■ **What you are asked to do**:
Where a line of the records contains the word "list", show that line.

■ **Data**:
● ● ● ● ●

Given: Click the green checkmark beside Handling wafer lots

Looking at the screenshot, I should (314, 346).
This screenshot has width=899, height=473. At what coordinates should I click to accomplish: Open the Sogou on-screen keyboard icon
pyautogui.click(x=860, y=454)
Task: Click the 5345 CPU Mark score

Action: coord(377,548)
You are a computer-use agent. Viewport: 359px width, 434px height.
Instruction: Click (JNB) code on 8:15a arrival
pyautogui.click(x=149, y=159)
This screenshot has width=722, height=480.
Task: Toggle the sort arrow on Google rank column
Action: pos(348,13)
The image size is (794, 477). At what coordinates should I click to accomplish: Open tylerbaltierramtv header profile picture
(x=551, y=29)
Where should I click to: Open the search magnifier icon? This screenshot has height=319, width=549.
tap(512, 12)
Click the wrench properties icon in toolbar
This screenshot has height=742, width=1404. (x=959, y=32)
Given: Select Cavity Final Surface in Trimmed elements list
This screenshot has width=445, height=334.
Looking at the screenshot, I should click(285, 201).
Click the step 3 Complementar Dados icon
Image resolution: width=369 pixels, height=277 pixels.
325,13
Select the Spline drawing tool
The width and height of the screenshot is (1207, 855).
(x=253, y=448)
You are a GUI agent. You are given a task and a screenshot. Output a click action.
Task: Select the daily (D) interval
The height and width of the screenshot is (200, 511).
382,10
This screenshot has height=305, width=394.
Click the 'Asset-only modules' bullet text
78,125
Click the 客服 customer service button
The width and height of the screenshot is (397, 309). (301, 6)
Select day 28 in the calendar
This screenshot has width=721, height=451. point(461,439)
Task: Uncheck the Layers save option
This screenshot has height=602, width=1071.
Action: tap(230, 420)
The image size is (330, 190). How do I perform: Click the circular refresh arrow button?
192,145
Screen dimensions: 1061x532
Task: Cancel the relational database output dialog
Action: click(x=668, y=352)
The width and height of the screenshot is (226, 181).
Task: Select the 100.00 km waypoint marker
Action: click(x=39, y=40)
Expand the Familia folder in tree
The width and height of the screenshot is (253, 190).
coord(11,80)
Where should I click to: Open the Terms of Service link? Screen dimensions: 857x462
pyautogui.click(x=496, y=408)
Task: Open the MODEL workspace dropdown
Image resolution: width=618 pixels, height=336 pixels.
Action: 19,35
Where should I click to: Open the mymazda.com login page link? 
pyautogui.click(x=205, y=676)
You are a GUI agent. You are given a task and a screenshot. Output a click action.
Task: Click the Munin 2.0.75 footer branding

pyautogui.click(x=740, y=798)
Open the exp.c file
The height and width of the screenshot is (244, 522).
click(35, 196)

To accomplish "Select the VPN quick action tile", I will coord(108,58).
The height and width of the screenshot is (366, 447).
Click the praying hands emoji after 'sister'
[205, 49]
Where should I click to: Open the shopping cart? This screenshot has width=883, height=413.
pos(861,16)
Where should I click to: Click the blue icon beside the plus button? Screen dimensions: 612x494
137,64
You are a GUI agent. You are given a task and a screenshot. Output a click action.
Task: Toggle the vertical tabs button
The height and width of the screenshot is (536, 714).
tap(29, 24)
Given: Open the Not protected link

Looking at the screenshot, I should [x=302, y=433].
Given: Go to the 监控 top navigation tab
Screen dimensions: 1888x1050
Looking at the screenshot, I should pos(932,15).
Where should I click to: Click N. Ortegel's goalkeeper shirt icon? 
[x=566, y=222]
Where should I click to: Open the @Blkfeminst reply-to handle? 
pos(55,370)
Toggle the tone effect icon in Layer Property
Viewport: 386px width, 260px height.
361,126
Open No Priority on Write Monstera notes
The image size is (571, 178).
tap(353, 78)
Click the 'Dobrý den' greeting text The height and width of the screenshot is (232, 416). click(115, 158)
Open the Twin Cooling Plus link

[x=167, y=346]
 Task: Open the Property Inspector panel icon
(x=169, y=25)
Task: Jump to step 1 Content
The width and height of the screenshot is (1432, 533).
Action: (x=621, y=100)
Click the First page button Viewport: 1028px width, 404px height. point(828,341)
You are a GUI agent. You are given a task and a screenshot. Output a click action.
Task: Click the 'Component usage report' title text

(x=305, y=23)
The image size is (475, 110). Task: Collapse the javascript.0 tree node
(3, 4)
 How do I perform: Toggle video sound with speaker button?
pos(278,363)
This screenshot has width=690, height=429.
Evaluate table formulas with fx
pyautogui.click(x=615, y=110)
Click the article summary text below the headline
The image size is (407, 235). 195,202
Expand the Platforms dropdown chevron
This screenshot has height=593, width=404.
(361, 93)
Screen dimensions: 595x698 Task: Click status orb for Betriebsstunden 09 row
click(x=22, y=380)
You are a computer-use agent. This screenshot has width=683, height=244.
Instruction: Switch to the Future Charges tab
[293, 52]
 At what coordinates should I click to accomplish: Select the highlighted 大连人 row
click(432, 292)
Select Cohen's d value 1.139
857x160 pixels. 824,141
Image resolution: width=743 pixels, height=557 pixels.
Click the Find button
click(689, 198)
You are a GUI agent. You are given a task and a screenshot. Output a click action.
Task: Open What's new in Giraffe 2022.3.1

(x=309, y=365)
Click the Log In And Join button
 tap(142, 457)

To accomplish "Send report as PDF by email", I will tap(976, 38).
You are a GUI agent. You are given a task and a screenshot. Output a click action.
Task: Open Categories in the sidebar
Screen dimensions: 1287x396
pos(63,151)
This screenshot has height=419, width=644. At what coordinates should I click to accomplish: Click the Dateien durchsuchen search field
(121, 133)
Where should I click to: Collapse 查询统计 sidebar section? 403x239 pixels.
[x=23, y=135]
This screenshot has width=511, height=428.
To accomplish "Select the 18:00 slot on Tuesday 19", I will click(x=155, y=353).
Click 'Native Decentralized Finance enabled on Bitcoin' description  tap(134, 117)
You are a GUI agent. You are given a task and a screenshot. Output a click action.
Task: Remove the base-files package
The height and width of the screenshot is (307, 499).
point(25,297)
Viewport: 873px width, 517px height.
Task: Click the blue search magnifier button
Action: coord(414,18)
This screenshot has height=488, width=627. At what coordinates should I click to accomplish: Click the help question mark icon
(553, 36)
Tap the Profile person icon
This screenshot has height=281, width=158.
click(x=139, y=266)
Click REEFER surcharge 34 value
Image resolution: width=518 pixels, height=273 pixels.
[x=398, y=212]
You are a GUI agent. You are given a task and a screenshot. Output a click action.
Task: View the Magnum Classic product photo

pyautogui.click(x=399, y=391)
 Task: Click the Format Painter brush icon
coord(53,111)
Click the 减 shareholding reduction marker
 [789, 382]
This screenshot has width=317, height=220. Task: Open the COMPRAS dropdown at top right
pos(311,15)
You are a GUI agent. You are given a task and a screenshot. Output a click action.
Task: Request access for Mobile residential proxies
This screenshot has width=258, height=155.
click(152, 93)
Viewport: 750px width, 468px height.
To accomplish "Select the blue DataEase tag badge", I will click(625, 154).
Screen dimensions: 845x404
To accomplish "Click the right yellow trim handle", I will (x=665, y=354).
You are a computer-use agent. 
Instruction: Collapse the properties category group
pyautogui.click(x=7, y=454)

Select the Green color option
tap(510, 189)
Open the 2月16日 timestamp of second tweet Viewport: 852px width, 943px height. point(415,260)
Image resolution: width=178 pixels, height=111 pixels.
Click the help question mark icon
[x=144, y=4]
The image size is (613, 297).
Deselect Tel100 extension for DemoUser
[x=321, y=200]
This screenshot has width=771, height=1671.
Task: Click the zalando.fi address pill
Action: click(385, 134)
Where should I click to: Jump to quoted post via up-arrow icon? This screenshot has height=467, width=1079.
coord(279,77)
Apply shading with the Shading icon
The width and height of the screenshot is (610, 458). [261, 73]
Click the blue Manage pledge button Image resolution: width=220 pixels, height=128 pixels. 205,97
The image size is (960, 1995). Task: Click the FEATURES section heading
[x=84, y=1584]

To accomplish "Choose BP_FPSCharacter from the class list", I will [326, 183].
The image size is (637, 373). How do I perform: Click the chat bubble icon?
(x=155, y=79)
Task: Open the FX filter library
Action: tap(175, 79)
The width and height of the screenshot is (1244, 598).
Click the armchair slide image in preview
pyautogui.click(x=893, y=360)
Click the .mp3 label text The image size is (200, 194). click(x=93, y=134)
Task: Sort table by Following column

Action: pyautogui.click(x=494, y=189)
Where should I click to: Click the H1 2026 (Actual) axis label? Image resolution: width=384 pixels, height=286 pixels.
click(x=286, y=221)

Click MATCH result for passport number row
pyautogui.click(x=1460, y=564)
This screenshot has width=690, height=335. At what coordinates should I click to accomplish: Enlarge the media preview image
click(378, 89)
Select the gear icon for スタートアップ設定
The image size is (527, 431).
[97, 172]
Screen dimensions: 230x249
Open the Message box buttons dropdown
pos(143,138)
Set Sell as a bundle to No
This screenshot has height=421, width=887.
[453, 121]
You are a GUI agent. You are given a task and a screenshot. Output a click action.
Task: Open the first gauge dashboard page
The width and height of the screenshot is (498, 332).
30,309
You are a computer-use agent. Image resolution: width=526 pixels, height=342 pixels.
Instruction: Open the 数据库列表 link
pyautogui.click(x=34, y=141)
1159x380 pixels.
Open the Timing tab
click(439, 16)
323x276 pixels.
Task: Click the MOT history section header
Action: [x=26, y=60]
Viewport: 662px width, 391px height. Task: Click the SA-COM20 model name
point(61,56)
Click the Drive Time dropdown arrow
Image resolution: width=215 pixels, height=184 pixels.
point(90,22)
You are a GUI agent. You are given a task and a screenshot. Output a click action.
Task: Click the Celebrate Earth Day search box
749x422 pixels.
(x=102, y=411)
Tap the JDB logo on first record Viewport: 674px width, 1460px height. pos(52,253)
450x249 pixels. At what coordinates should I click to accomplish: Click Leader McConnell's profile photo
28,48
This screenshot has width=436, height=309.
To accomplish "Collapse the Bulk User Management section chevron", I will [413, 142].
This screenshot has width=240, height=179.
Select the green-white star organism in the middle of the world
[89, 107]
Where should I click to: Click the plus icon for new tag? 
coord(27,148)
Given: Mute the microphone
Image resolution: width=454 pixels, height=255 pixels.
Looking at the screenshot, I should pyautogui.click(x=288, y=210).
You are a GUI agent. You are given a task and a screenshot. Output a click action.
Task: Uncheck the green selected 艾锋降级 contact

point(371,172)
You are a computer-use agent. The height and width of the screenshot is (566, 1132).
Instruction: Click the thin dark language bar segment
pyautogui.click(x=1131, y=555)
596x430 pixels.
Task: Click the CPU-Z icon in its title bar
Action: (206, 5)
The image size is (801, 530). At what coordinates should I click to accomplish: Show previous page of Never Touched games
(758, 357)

● ● ● ● ●

■ **Written solution**:
Given: Select Cavity Final Surface in Trimmed elements list
To accomplish "Choose BP_FPSCharacter from the class list", I will [326, 183].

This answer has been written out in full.